We look at five steps every charity can take to improve the accessibility of their podcast
While podcasts have been around since the 1980s, they’ve become hugely popular in the last few years. According to Ofcom, one in eight people in the UK listen to a podcast each week and regular listeners consume an average of seven podcasts weekly.
As their popularity increased, charities have invested in podcasts as a way to make long-form content more digestible and share real-life stories and experiences in a format that’s authentic and engaging.
Pause and Listen by Pause.org, for example, “aims to amplify the voices and experiences of women who no longer have children in their care”. Each episode delves into an issue that affects their lives and offers the chance to pause and reflect, and discuss how different stakeholders can work together to make things better.
Not only do podcasts provide us with insight into particular experiences, they also allow for discussion and debate. They have the power to make us think more deeply and consider different viewpoints. They can also help inspire people to support a cause, campaign for change, volunteer or fundraise.
As with all forms of communication, it’s important that podcasts are accessible to as many people as possible, including people with auditory, visual, or cognitive disabilities.
Here’s five ways to help make your podcast as accessible as possible so that everyone can benefit – from the podcast itself to how you promote it to potential listeners.
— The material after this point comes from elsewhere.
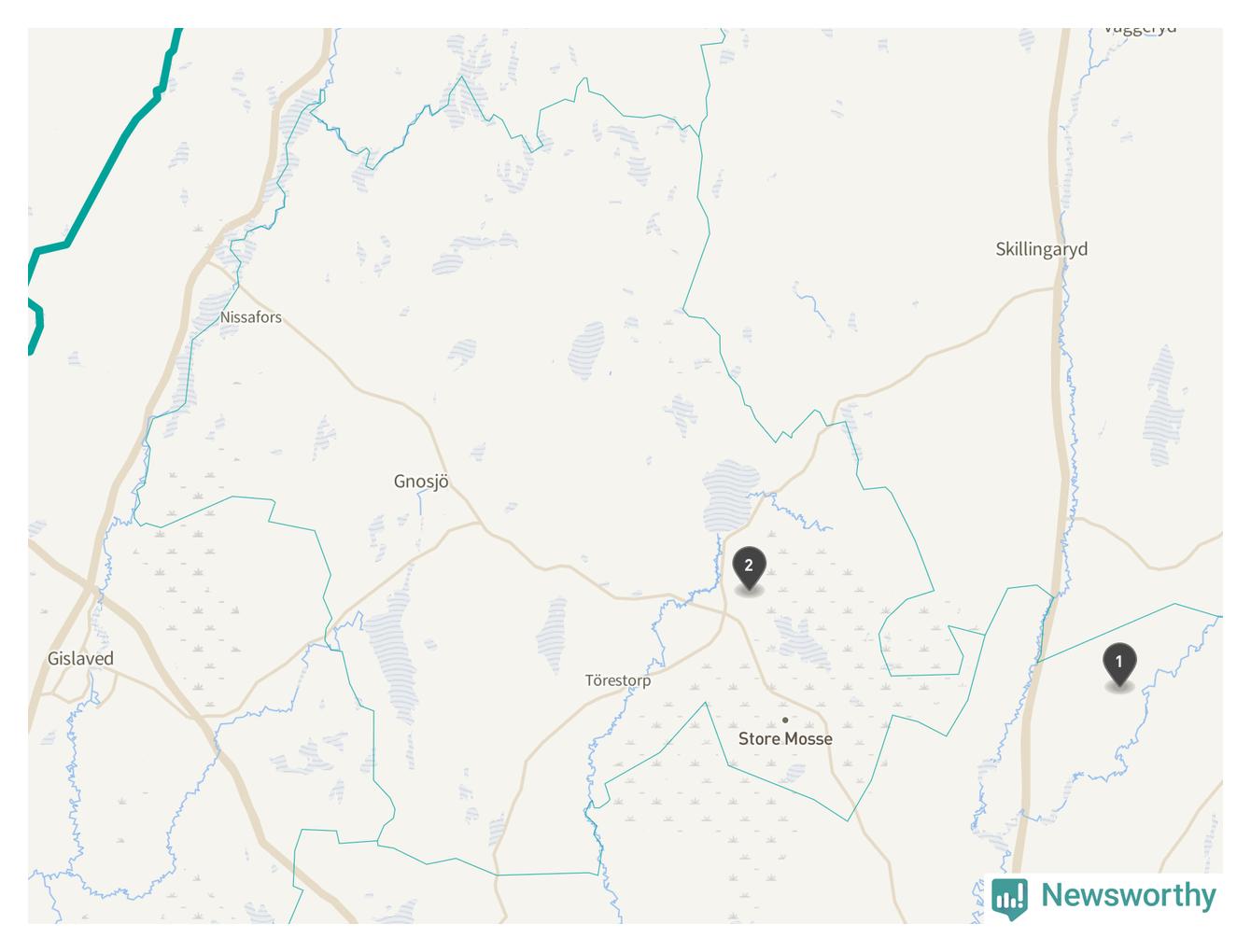Select the Gnosjö town label
The height and width of the screenshot is (952, 1251).
click(421, 482)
One of the easiest ways to make your podcast more accessible is to include a transcript of the episode. Note that this is different to show notes, which usually includes a short description of the episode, any guests, episode highlights, links to websites mentioned etc. A transcription should be a complete text-based version of the episode – word for word.
The transcript can either be featured in the show notes, on your website or can be made available as a download. Create your transcript using free software such as Otter.ai, Descript, or simply type it up yourself.
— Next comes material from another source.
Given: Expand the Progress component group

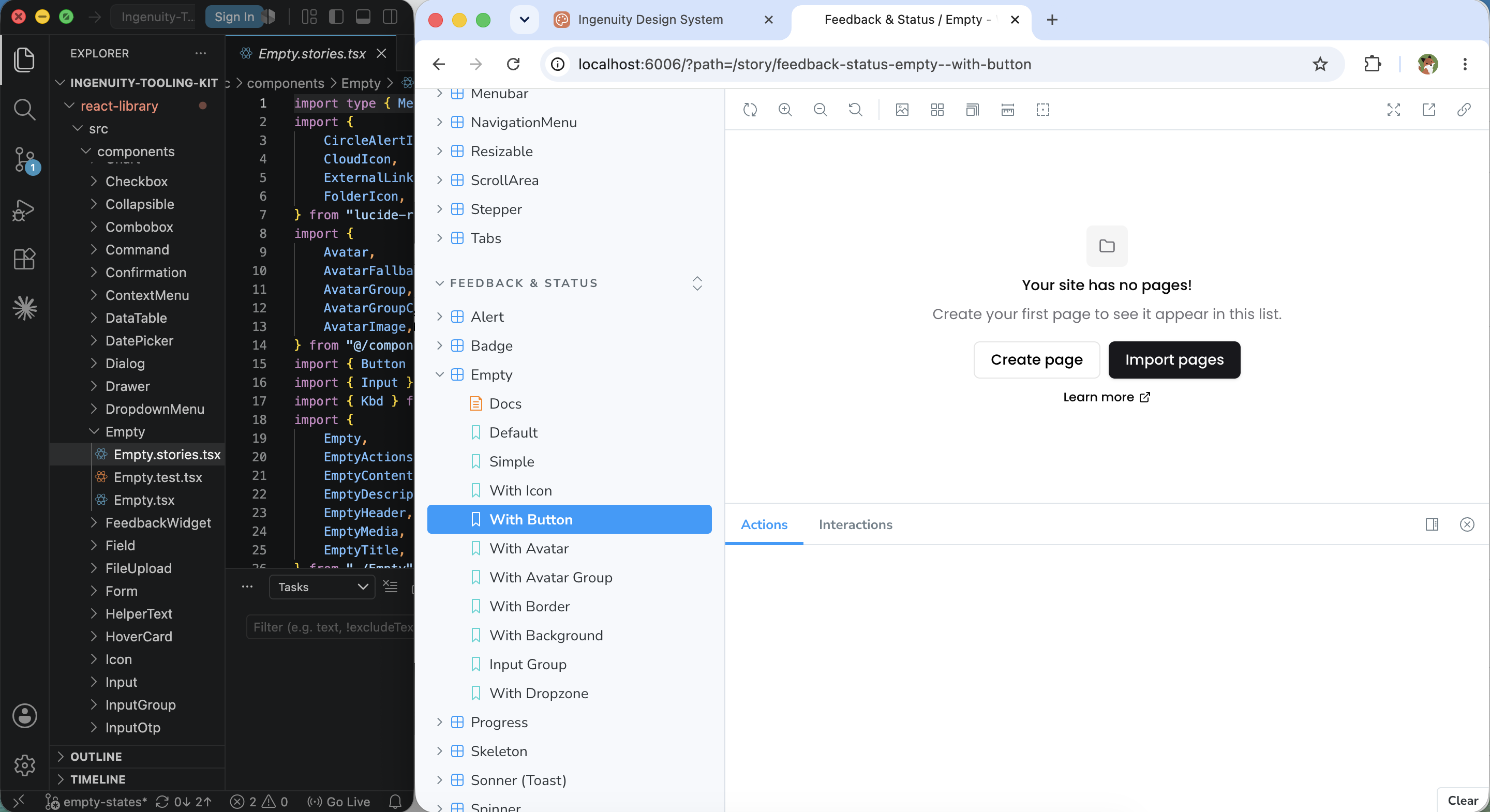Looking at the screenshot, I should coord(440,722).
Not only are transcripts important for accessibility, they’re also great for search engine optimisation (SEO) – helping people discover your content online.
If you’re starting out, make sure you choose an accessible media player from the get-go as you won’t be able to swap over to a different podcasting platform if they’re not accessible.
Look for accessibility features such as ensuring that all controls can be either reached or activated via the keyboard, that media does not autoplay, and that there are labels for each control.
Take a look at AblePlayer, which is the media player used on the Web Accessibility Initiative’s own website.
As podcasts have artwork, it’s important that this is accessible too. Using certain colours, fonts, and text sizes can make your artwork inaccessible so be sure to check that it meets accessibility standards.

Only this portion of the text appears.